Swinging the electric lantern by the handle, Donnegan cast it ahead of him into the darkness and retreated back into the small room from which Lundy had seen his approach. Something in the lantern cracked and sputtered as it landed causing it to flicker erratically. Moments later, as Donnegan had hoped, Wynn approached the light, a lightweight pistol in one hand, the hand ax he’d earlier had tucked into his belt in the other. He waited, watching from the shadows as the other man screamed with rage and kicked the lantern in his direction. Donnegan took no small pleasure in Wynn’s look of horror as the flickering light revealed him, pistol at the ready and pointed in his direction, then died a flickering, buzzing death.

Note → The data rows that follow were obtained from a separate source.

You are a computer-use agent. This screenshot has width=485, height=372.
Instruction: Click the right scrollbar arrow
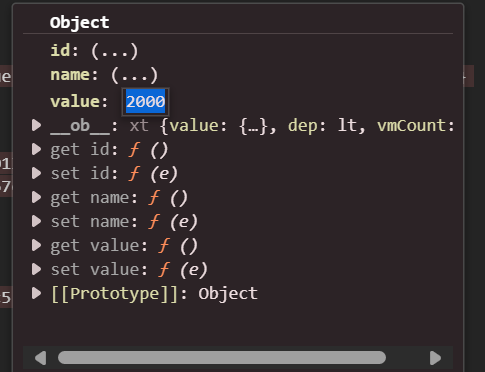click(x=435, y=358)
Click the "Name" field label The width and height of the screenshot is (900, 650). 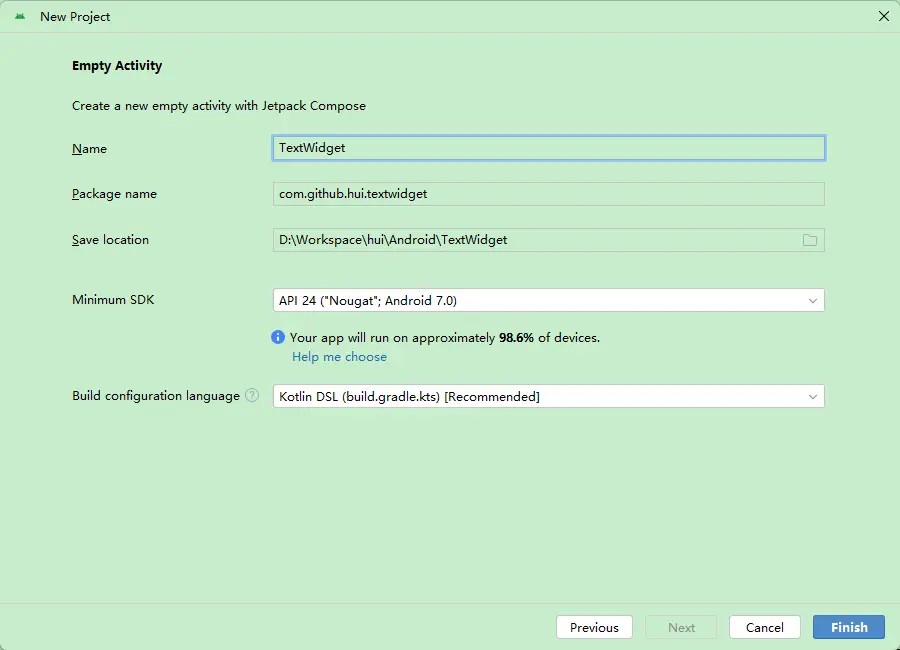coord(89,149)
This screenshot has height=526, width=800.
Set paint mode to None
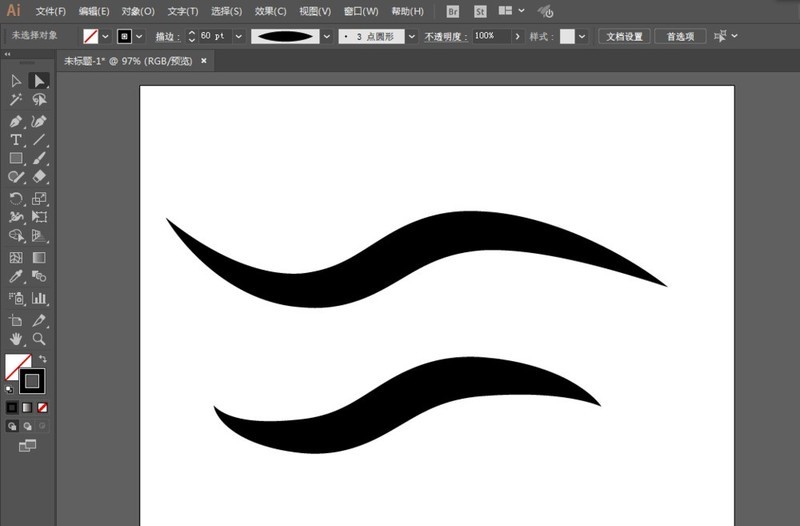tap(42, 408)
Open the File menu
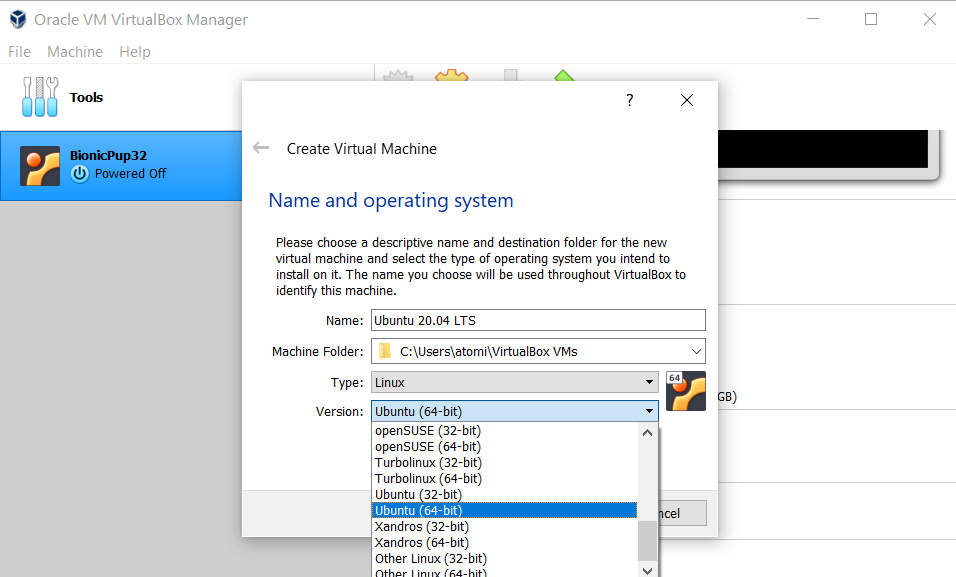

Donnegan’s colt lit up the night for an instant, the smell of cordite mingling with the charnel smell of the slaughterhouse. Wynn’s gun hit the ground as he howled, his right arm hanging limp, the wound there ragged and ugly. Desperate and full of hate, he charged Donnegan with the ax, swinging wild but full of as much force as he could muster, striking him in the ribs with the butt instead of the blade, knocking him off balance. Instead of pressing his brief advantage, Wynn made for the cow chute leaving a trail of blood behind him.

Righting himself, Donnegan gave chase, nearly slipping more than once on the blood Wynn was swiftly losing. He was unlikely to have much more than whatever strength his hate gave him now, but as Donnegan entered the first of the slaughterhouse’s mechanized stations, a massive pneumatic bolt gun hanging from the ceiling, Wynn charged him again, screaming, flecks of spittle issuing from his mouth as he swung for Donnegan’s neck. Too late to move out of Wynn’s path, Donnegan instead yanked the bolt gun between them, pulling it down and driving it into Wynn’s pelvis as he did so.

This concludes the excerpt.